Professor James Mitchell told BBC News that the positive GDP figures can't hide the fact that the UK is currently suffering its longest lasting depression - worse than the Great Depression of the 1920s and 1930s.

The Office for National Statistics revealed on Thursday that GDP had grown one per cent in the third quarter of 2012.

It is the economy's strongest quarterly growth in five years and marks its official exit from a double-dip recession.

But Professor Mitchell fears it is probably only a respite and the UK could well fall back into recession - indeed into an unprecedented 'triple-dip' recession.

The Warwick Business School Professor of Economic Modelling and Forecasting said: "The data does mean that the economy has technically come out of recession, but at least three one-off factors flatter this latest quarterly GDP figure: the Olympics and the second quarter's extra bank holiday and bad weather.

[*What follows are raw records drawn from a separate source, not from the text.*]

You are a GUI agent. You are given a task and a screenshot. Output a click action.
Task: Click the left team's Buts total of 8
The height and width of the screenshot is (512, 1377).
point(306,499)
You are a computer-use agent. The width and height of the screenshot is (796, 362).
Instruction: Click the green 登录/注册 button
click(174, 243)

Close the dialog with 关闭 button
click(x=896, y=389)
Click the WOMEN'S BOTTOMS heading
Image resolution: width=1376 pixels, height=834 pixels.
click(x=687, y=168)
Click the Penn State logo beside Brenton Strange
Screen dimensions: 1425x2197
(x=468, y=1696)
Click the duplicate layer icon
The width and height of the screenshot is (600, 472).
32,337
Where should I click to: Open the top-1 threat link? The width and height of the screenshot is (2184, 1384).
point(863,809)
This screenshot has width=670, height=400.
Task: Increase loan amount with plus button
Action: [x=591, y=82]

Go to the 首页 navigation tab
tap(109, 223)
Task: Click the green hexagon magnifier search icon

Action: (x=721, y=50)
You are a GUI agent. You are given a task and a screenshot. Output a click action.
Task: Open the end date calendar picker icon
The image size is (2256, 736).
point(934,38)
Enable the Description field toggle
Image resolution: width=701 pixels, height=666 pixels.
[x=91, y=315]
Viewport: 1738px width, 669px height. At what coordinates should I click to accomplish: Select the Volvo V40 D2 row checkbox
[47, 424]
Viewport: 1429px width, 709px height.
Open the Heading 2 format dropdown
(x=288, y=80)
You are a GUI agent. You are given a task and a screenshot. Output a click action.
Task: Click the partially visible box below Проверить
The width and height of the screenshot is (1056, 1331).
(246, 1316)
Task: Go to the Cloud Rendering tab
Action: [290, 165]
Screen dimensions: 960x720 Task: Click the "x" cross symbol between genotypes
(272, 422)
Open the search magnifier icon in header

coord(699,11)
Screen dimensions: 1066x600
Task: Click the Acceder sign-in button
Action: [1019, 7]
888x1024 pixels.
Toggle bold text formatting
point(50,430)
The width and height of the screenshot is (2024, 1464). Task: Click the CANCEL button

"If we strip out these three one-off factors then underlying growth in the UK remains flat and no higher than two years previously. The level of national income remains depressed below its pre-crisis 2007 level.

"On that basis we remain in the longest lasting 'depression' in living economic memory, including relative to the so-called Great Depression of the 1920s and 1930s.

"The research we have undertaken at Warwick Business School indicates that there is around a one in three chance that economic growth for 2012, as a whole, is positive."

Professor Mitchell feels the recession could leave lasting scars and when the country does recover it could mean that the UK has to adjust to lower GDP growth being the new norm.

"These remain highly uncertain times," said Professor Mitchell, who worked at the National Institute of Economic and Social Research for 12 years. "The economy is still bouncing along the bottom and so one cannot rule out the economy entering into a contraction again.

"We could well get a triple-dip recession, which is unprecedented. Fiscal austerity, higher energy prices, credit constraints and the on-going Euro crisis all present significant downside risks to the UK economy.

"There is also the productivity puzzle; that output per worker remains stubbornly low coming out of this recession, whereas in previous recessions it has bounced back quicker.

"The good news is that more people are employed, but they are producing less, with their real incomes being squeezed. Labour hoarding by firms and more part-time employment are contributing.

"This decline in productivity doesn't bode well for the UK's future economic prospects, since it implies that when people do come back to work they will produce less than they did coming out of previous recessions.

"That is why we are cautious about the prospects for economic growth in 2013. The UK economy is not out of the woods yet.

"Perhaps we will have to adjust to a new economic reality, with growth around 1.5 per cent per annum rather than two to three per cent.

"The recession does raise questions about what economic growth will look like in the future. Historically, GDP has grown about 2.5 per cent each year on average. There is a danger that the current recession has left a permanent scar on the economy, which is being picked up in the lower productivity data. If so, when the UK economy does emerge from recession people may well have to get used to less rapid increases in their standards of living than their parents experienced."